- _Task_: Print exactly and only the lines that run from the one containing "Cookie Policy (46, 2410)" through the end of the material, please, omitting pictures.

- _Data for processing_:
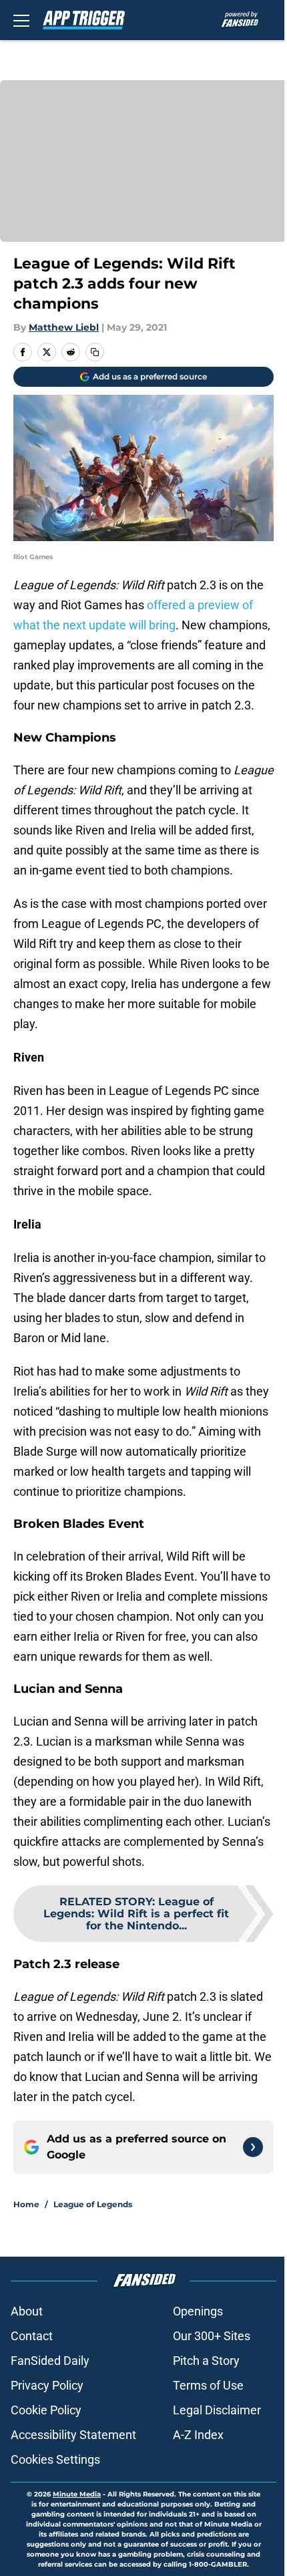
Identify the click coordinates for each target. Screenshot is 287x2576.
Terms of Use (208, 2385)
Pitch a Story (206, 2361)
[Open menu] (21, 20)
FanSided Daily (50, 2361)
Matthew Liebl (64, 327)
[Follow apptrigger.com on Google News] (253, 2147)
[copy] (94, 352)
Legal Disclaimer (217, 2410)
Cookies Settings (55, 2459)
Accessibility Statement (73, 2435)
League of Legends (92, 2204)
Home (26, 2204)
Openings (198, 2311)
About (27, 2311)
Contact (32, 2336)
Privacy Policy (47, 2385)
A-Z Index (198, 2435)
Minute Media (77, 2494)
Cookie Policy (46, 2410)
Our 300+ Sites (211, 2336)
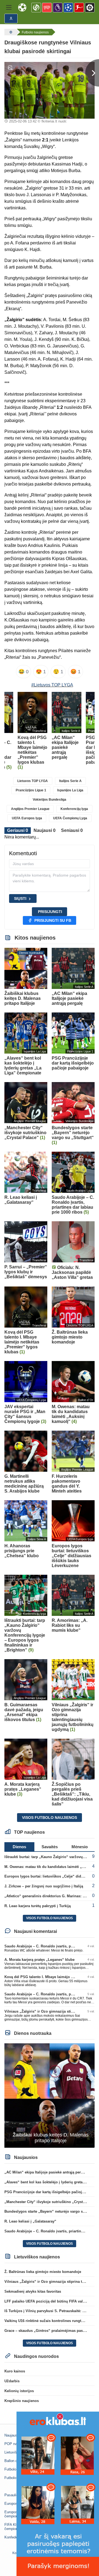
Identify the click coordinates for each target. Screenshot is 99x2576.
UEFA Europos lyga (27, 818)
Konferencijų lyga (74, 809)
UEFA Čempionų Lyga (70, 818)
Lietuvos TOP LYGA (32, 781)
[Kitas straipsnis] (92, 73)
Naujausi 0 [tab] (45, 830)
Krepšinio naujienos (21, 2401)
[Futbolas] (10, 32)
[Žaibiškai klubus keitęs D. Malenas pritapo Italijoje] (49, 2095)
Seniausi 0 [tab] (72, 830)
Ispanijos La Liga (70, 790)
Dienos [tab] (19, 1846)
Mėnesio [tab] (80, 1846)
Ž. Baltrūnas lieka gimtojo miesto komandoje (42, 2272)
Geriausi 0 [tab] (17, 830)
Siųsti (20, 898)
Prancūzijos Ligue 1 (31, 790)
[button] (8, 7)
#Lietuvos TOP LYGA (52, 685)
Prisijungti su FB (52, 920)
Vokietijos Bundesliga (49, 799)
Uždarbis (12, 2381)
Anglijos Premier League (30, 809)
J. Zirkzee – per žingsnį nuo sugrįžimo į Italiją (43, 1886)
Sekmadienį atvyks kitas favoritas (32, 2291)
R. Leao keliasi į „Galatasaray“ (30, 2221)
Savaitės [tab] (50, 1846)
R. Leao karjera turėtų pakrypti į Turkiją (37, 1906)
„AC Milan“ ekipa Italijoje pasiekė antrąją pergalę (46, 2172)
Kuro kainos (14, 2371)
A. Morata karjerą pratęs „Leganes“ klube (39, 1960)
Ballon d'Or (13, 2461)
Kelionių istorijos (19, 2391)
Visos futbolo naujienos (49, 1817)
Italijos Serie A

- _Result of the task_:
Cookie Policy (46, 2410)
Our 300+ Sites (211, 2336)
Identify the click coordinates for each target. Screenshot is 99x2576.
UEFA Europos lyga (27, 818)
Konferencijų lyga (74, 809)
UEFA Čempionų Lyga (70, 818)
Lietuvos TOP LYGA (32, 781)
[Kitas straipsnis] (92, 73)
Naujausi 0 [tab] (45, 830)
Krepšinio naujienos (21, 2401)
[Futbolas] (10, 32)
[Žaibiškai klubus keitęs D. Malenas pritapo Italijoje] (49, 2095)
Seniausi 0 [tab] (72, 830)
Ispanijos La Liga (70, 790)
Dienos [tab] (19, 1846)
Mėnesio [tab] (80, 1846)
Ž. Baltrūnas lieka gimtojo miesto komandoje (42, 2272)
Geriausi 0 [tab] (17, 830)
Siųsti (20, 898)
Prancūzijos Ligue 1 (31, 790)
[button] (8, 7)
#Lietuvos TOP LYGA (52, 685)
Prisijungti su FB (52, 920)
Vokietijos Bundesliga (49, 799)
Uždarbis (12, 2381)
Anglijos Premier League (30, 809)
J. Zirkzee – per žingsnį nuo sugrįžimo į Italiją (43, 1886)
Sekmadienį atvyks kitas favoritas (32, 2291)
R. Leao keliasi į „Galatasaray“ (30, 2221)
Savaitės [tab] (50, 1846)
R. Leao karjera turėtų pakrypti į Turkiją (37, 1906)
„AC Milan“ ekipa Italijoje pasiekė antrąją pergalę (46, 2172)
Kuro kainos (14, 2371)
A. Morata karjerą pratęs „Leganes“ klube (39, 1960)
Ballon d'Or (13, 2461)
Kelionių istorijos (19, 2391)
Visos futbolo naujienos (49, 1817)
Italijos Serie A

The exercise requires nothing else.